By Corinna da Fonseca-Wollheim
It’s a good thing the sirens that wailed through Zankel Hall on Friday didn’t signal an emergency: The auditorium was so densely packed at the start of So Percussion’s late-evening concert that it would have taken a while to evacuate. But there was no danger mistaking these piercing sounds, produced on hand-cranked sirens by the ensemble’s members, Eric Cha-Beach, Josh Quillen, Adam Sliwinski and Jason Treuting, for anything other than the opening fanfare of a performance that would prove entertaining, virtuosic, occasionally lyrical, but most often joyfully loud.
The sirens were the opening shot in a set of “Drumkit Quartets” by the percussionist-composer Glenn Kotche, who is best known for his work with the alt-rock band Wilco. These quartets, which feature a battery of instruments outside the standard drum kit, tease out the different parameters that govern ensemble playing, like synchronicity, imitation, competition and symmetry. They also show off Mr. Kotche’s command of mood and texture, from the hard-edged aggression of “Drumkit Quartet No. 1” (with strobelike video imagery by Patrick Burns) to the gamelanlike sensuality of “Drumkit Quartet No. 3.”
Mr.

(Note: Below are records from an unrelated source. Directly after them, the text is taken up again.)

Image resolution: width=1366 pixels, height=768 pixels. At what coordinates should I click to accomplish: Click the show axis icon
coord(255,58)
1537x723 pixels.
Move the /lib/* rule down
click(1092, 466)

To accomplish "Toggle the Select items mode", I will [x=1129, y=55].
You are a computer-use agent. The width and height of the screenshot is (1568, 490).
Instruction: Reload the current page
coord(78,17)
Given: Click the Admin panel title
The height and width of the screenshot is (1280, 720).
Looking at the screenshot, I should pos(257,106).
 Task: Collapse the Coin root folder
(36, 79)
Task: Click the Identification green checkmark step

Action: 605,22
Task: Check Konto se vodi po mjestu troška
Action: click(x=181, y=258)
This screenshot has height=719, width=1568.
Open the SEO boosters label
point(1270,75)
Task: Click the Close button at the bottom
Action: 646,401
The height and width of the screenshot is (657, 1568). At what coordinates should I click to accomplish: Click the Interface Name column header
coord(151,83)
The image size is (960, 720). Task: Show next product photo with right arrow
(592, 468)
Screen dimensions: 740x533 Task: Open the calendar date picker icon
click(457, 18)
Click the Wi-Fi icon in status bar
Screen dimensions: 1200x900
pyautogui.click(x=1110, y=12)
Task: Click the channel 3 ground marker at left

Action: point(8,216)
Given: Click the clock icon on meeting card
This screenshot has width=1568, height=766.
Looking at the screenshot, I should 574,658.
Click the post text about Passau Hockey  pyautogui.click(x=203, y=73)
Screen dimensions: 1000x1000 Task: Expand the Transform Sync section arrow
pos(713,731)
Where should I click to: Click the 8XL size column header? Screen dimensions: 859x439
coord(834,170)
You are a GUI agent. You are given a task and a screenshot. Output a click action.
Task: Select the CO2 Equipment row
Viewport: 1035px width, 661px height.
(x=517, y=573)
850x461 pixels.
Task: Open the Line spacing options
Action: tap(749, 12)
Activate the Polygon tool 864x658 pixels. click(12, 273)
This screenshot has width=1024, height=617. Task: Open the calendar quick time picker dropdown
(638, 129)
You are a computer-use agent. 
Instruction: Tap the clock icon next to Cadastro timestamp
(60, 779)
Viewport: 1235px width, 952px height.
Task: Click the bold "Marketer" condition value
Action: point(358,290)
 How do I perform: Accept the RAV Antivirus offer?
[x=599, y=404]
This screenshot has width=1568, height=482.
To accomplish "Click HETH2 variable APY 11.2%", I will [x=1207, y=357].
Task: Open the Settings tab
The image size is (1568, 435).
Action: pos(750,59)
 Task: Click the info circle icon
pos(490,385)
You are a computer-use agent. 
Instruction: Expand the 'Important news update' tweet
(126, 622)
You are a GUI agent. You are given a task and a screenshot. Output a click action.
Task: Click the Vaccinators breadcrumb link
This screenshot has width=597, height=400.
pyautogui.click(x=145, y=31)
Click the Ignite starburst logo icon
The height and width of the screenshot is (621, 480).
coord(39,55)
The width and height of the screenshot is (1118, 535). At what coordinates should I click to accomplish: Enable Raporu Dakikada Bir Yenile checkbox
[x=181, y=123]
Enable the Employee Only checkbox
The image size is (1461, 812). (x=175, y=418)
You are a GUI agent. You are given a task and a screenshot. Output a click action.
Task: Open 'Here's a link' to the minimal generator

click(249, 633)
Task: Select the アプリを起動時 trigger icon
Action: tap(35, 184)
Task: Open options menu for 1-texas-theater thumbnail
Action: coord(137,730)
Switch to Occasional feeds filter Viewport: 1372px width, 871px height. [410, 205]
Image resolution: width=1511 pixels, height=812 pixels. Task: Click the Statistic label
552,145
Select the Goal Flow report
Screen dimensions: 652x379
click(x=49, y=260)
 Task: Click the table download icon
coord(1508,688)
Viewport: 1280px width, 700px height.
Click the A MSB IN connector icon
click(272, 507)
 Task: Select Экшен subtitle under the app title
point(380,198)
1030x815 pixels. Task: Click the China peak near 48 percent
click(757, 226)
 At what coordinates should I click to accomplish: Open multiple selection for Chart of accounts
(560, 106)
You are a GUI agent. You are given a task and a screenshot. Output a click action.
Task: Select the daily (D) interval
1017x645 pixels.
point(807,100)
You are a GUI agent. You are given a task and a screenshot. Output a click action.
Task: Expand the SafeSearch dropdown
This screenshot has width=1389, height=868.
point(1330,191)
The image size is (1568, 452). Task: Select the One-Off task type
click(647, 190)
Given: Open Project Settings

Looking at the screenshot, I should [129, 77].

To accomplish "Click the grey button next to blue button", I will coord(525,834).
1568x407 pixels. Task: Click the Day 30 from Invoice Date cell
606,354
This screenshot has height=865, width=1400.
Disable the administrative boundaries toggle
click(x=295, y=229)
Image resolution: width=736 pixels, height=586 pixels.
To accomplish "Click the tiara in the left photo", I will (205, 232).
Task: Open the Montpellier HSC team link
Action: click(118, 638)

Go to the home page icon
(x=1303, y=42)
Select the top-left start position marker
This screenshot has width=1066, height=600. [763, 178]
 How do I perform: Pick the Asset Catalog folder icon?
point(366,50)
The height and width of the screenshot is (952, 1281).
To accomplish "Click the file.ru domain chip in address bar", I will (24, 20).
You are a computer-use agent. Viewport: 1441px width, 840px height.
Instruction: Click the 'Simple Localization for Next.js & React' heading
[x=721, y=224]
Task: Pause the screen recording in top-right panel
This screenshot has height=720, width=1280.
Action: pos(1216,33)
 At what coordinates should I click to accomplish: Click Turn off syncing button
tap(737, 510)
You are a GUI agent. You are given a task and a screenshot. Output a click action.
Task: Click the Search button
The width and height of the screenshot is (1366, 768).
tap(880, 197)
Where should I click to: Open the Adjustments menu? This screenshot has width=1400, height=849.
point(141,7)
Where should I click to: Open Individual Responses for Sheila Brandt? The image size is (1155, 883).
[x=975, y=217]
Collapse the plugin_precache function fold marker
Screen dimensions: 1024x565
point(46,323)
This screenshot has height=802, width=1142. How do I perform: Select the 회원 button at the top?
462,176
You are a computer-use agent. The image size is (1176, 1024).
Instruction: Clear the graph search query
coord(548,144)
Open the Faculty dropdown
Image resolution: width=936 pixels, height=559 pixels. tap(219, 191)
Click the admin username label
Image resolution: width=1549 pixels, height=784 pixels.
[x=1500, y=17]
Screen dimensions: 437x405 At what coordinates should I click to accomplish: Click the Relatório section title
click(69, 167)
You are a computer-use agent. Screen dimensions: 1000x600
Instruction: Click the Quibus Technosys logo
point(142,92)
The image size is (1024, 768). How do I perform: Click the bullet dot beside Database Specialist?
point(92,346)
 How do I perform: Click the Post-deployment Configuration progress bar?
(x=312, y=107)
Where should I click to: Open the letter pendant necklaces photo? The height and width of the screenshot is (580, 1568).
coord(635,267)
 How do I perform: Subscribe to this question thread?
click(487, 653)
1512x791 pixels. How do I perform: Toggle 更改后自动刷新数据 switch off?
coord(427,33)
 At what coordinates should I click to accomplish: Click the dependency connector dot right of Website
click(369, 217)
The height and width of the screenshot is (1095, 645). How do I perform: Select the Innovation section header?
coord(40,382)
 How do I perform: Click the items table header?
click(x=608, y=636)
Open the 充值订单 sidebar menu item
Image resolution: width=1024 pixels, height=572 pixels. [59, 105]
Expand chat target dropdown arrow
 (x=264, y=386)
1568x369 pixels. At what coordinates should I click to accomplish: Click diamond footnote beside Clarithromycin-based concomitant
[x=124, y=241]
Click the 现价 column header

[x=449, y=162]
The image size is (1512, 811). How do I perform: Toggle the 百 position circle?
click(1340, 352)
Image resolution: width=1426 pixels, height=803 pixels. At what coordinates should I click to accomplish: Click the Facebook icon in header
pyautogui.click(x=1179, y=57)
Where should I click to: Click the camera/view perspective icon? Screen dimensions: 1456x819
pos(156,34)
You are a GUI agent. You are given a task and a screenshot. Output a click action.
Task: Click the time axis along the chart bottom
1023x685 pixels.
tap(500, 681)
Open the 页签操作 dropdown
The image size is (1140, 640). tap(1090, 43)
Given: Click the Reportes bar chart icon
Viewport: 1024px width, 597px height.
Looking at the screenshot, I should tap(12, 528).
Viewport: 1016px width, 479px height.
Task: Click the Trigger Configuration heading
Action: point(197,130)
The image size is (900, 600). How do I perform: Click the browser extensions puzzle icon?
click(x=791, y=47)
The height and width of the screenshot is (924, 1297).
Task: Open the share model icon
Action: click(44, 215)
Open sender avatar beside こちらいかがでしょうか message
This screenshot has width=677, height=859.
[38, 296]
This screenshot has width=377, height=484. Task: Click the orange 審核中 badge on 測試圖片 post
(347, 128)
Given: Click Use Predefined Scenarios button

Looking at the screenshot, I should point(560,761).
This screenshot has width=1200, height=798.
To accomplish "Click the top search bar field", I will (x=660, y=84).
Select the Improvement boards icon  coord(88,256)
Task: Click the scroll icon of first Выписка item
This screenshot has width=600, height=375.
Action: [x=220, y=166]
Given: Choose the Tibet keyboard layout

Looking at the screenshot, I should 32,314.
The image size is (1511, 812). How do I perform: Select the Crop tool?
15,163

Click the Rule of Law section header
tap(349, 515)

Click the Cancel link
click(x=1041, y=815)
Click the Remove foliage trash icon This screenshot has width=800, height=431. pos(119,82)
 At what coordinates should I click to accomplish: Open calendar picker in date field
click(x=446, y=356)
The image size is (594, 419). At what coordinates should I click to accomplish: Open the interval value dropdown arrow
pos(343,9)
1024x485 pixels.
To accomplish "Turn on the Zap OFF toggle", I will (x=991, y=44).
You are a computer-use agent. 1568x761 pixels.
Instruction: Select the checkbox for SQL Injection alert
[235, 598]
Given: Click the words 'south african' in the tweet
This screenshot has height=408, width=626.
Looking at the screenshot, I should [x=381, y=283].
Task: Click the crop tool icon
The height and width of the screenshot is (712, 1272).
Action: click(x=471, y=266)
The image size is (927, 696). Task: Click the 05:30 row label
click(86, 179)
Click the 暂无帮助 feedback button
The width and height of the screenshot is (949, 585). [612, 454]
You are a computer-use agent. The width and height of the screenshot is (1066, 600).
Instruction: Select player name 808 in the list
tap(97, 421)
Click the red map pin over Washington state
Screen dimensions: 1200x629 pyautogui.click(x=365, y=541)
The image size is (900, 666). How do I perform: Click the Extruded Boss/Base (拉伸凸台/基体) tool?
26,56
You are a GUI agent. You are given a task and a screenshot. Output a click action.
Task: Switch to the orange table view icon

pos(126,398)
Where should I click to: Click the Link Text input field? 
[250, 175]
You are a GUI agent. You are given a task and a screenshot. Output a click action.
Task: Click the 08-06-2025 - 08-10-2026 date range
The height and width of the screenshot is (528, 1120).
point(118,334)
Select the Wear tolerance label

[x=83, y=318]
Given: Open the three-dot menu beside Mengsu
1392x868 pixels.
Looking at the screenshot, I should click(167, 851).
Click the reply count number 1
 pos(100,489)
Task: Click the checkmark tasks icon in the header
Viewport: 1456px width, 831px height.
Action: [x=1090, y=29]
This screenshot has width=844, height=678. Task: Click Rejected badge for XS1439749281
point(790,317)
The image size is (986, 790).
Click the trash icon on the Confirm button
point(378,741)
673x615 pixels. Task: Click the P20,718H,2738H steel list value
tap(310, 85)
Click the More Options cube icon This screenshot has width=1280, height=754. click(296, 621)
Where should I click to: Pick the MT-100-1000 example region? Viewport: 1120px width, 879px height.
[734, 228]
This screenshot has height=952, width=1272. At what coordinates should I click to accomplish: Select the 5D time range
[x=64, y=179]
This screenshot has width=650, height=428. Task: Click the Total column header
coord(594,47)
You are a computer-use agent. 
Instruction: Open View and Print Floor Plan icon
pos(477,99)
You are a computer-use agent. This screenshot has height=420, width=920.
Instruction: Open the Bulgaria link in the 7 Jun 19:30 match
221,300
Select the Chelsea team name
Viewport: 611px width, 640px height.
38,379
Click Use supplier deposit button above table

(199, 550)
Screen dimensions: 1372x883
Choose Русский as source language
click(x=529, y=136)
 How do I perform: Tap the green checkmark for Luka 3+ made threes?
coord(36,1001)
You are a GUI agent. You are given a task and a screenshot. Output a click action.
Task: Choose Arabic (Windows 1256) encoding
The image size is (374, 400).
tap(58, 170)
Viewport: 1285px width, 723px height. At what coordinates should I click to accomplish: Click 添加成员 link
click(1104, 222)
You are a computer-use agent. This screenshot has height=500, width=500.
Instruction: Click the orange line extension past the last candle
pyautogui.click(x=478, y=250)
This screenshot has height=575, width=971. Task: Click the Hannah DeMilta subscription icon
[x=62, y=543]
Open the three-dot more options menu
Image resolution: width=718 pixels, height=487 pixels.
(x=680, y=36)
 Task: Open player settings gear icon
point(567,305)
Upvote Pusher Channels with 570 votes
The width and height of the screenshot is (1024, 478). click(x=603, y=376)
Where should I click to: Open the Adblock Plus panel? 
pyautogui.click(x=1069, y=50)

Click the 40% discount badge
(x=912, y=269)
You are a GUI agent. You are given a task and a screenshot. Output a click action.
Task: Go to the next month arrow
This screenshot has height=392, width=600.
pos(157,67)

Kotche joined the So players for the world premiere of “Migrations,” a beautiful and intimate work that marries hypnotic rhythms reminiscent of Steve Reich with warm, delicate marimba sounds produced with fingertips and pocket combs.
The concert’s second half was headlined by Shara Worden, a vocalist who, like Mr. Kotche, moves effortlessly between the worlds of indie rock and contemporary classical music. She joined the So players in Steven Mackey’s “Before It Is Time,” a sort of prequel to his composition “It Is Time,” which So Percussion recorded for a 2011 album. Where that work opened with a metronome, “Before It Is Time” is built around a two-note click that sounds like a clock’s second hand imitating — or mocking — a heartbeat. Around this the instrumentalists built up an angular, layered score, infused with tropical colors underneath Ms. Worden’s helium vocals.
“Timeline,” a 45-minute set of songs composed by Ms. Worden and the So members, concluded the concert. While this music seeks out the sort of timbral variety that Mr. Kotche had drawn from the ensemble, the instrumental score often sounded diffuse, and the songs two-dimensional.
The most successful moments were those with a clear focus. There was a beguiling duet between Ms. Worden and Mr. Quillen, who can make a set of steel drums speak like a harp or an organ. In another song, all four So players gathered around a single bass drum with some smacking its side, while Ms. Worden darkened her voice to match the sounds reverberating off skin and metal.